Cet amendement vise à « aller vers une meilleure prise en compte de la fonctionnalité des sols et de leur préservation, dans une approche plus qualitative » et permet de « privilégier l’artificialisation là où les sols sont de moins bonne qualité, où les performances agronomiques sont moindres ou déjà altérées ».

Précision de la définition de l’artificialisation 

L’article 1er de la proposition de loi TRACE précise notamment les définitions de d’artificialisation des sols et d’espace urbanisé au sein de l’article L. 101-2-1 du code de l’urbanisme.

Définition Article L. 101-2-1 du code de l’urbanisme issue de la loi Climat et Résilience (version en vigueur) Article L. 101-2-1 du code de l’urbanisme modifié par la proposition de loi TRACE
Artificialisation L’artificialisation est définie comme l’altération durable de tout ou partie des fonctions écologiques d’un sol, en particulier de ses fonctions biologiques, hydriques et climatiques, ainsi que de son potentiel agronomique par son occupation ou son usage. L’artificialisation des sols est définie comme la consommation d’espaces naturels, agricoles et forestiers. La consommation des espaces naturels, agricoles et forestiers est définie comme la création ou l’extension effective d’espaces urbanisés.
Espace urbanisé Non défini actuellement La notion d’espace urbanisé s’apprécie au regard de la quantité, de la densité et de la continuité de l’urbanisation, de la structuration par des voies de circulation ou des réseaux d’accès aux services publics de distribution d’eau potable, d’électricité, d’assainissement et de collecte de déchets et de la présence d’équipements ou de lieux collectifs publics et privés, ainsi que des types d’urbanisation et d’habitat locaux.

Modification des conférences régionales de gouvernance

Initialement, l’article 5 de la proposition de loi TRACE prévoyait la création d’une nouvelle instance de concertation mais par souci de stabilité, la proposition de loi modifie uniquement le nom et la composition des conférences régionales de gouvernance créées par la loi ZAN 2.

Celles-ci sont renommées « conférence de sobriété foncière » et leur pouvoir se voit renforcé. Dans le cadre de leur consultation pour la qualification des projets d’envergure régionale, elles peuvent, aux termes de la proposition de loi TRACE, contraindre la Région à reconsidérer ses objectifs en matière de réduction de l’artificialisation et leur territorialisation, en se prononçant par un avis conforme sur la liste des projets d’envergure régionale.

***

La proposition de loi TRACE a été transmise à l’Assemblée nationale le 19 mars.
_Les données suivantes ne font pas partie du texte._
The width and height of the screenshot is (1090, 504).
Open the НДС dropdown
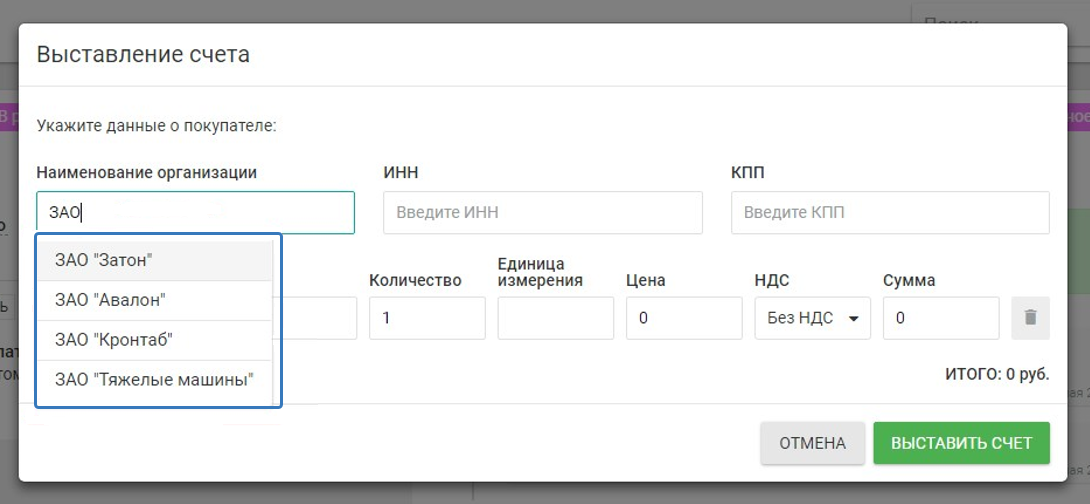(812, 318)
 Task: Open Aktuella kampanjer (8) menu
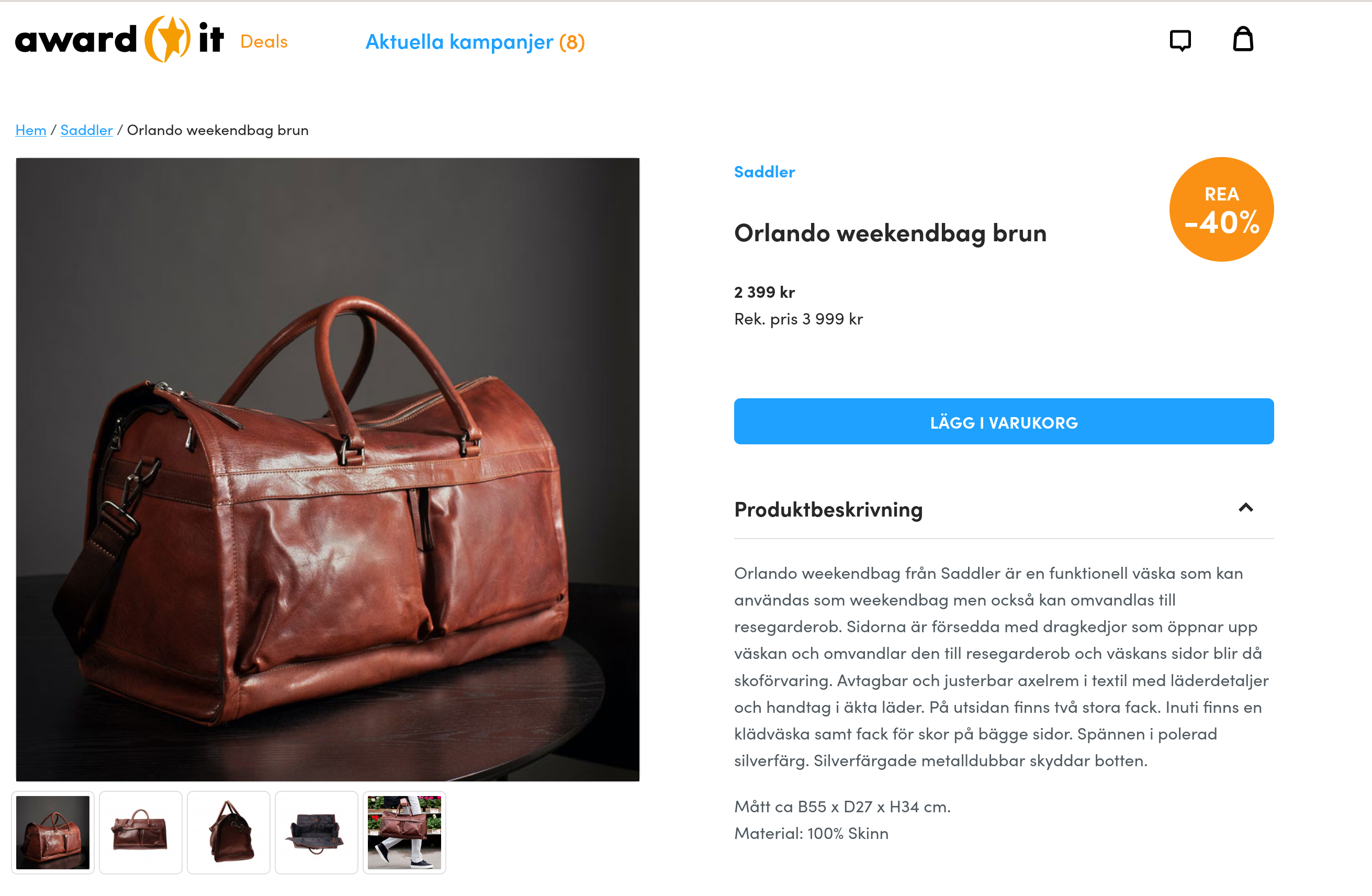pos(476,41)
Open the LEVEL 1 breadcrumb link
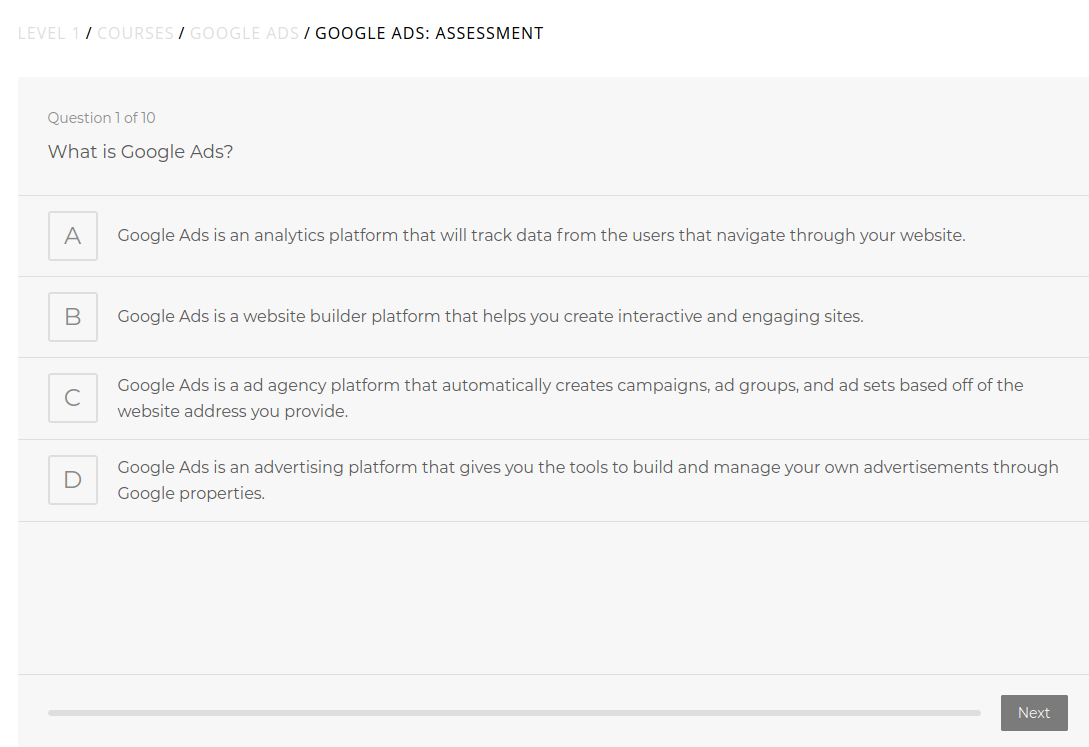Screen dimensions: 1089x747 pyautogui.click(x=49, y=33)
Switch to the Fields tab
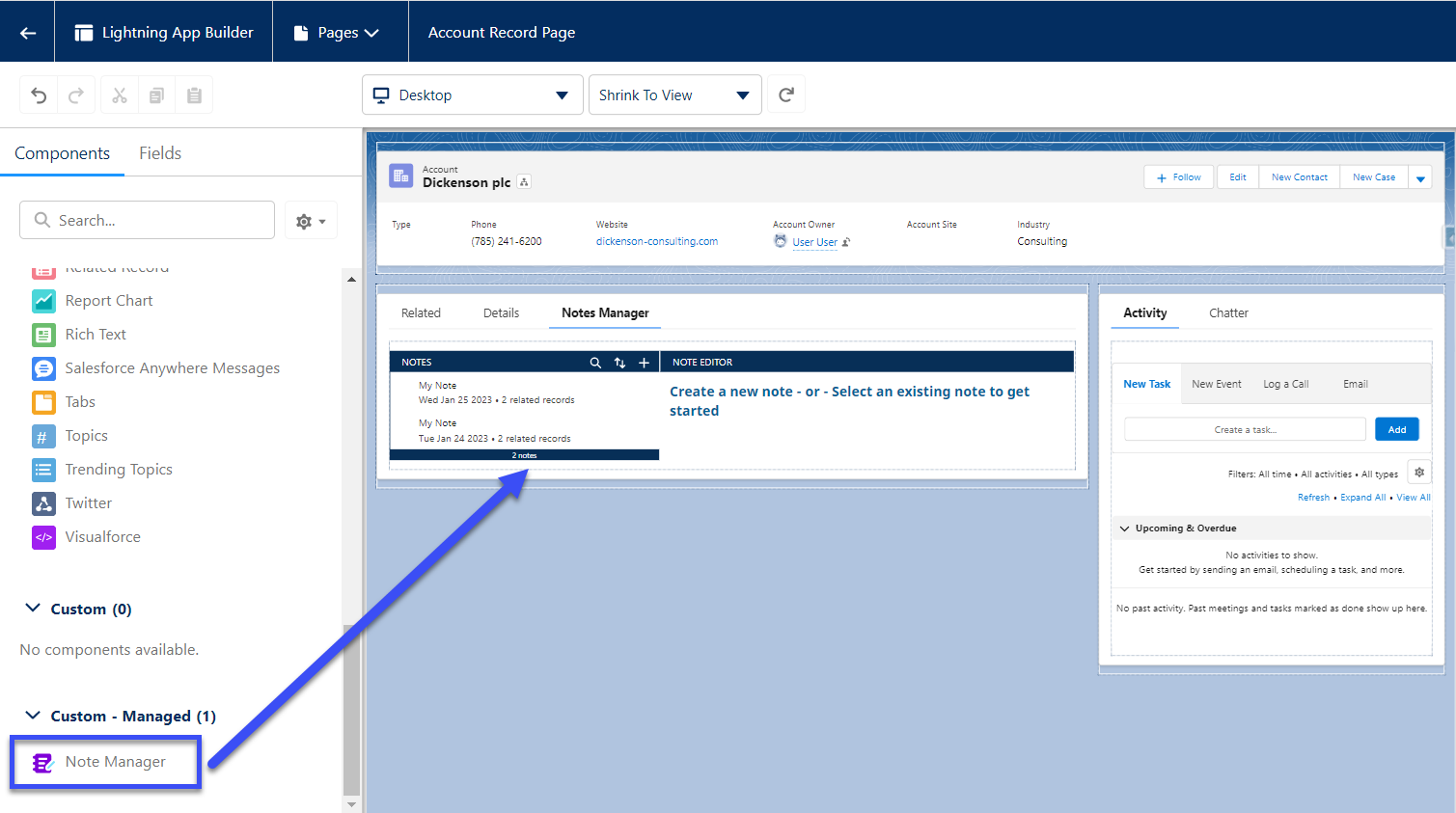Screen dimensions: 1456x813 160,152
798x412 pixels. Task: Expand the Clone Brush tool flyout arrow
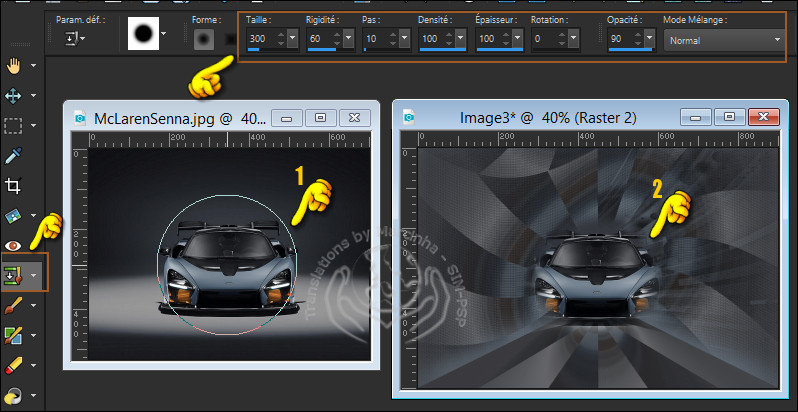[36, 275]
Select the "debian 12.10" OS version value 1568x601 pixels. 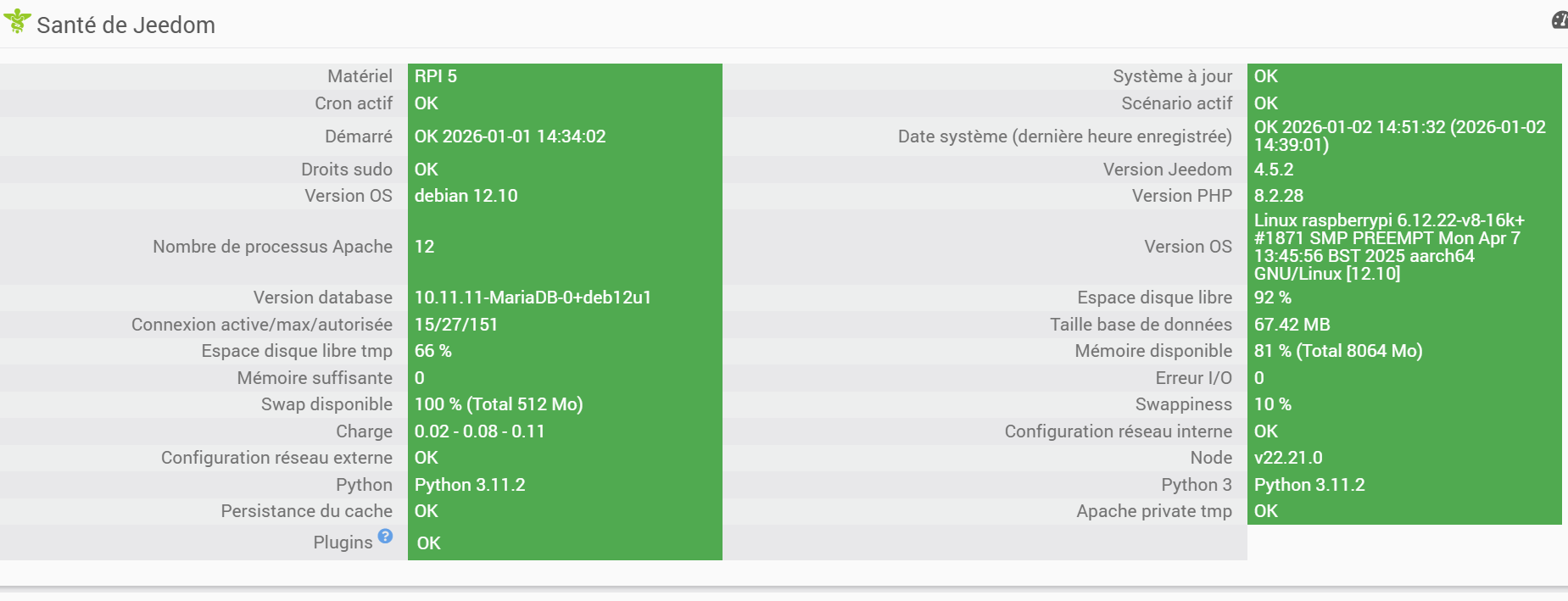click(466, 196)
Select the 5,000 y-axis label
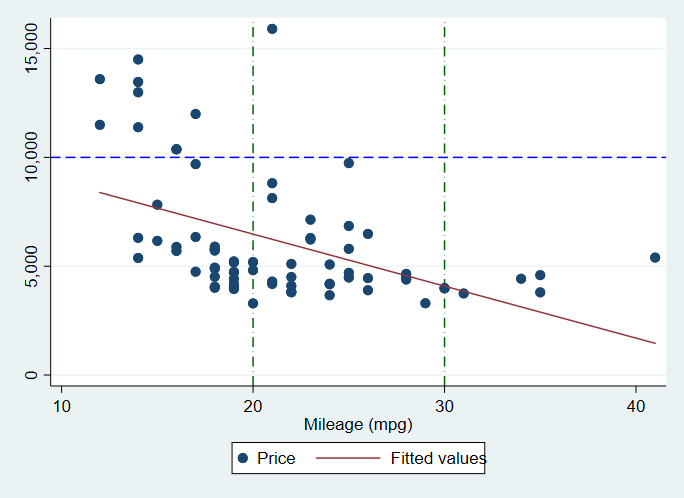Viewport: 684px width, 498px height. (x=33, y=266)

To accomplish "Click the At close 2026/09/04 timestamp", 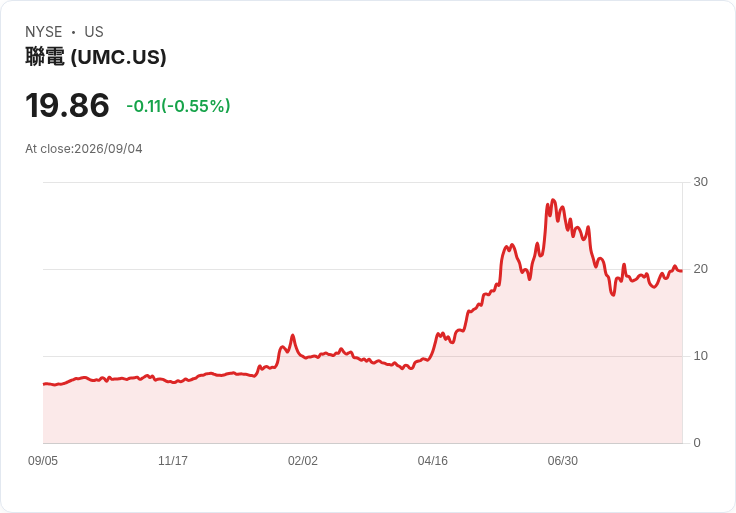I will [84, 149].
Elle y fait aujourd’hui l’objet d’un examen au sein de la Commission du développement durable et de l’aménagement du territoire.

Il convient toutefois de noter que, dans le cadre du projet de loi de simplification de la vie économique en cours d’examen en Commission spéciale à l’Assemblée nationale, deux amendements relatifs au ZAN ont été adoptés :

  • Un premier amendement vise à la suppression de l’exonération intégrale des implantations industrielles du décompte de l’artificialisation des sols par les communes dans le cadre de la loi Climat et résilience de 2021.
  • Un deuxième vise, comme la proposition de loi TRACE, à supprimer l’objectif national intermédiaire de réduction de moitié de l’artificialisation sur la période 2021-2031 par rapport à la décennie précédente.

À ce jour, il parait difficile de prédire l’issue de ces deux initiatives concurrentes.

Par ailleurs, le 9 avril 2025, deux députées rapporteures ont présenté les conclusions de la mission d’information sur le ZAN, créée en novembre 2024. Ces conclusions présentent 29 propositions offrant des solutions opérationnelles pour faciliter la mise en œuvre concrète du ZAN dans les territoires. Celles-ci s’inscrivent dans une double perspective : d’une part, consolider les ambitions initiales du ZAN en assurant une mise en œuvre effective, réaliste et équitable sur l’ensemble du territoire national et, d’autre part, doter les élus locaux et les acteurs territoriaux de nouveaux outils d’aménagement adaptés, afin de réussir collectivement la transition vers l’absence de toute artificialisation nette des sols en 2050.

Le sujet ZAN n’a donc pas fini d’être au cœur de l’actualité politique et législative.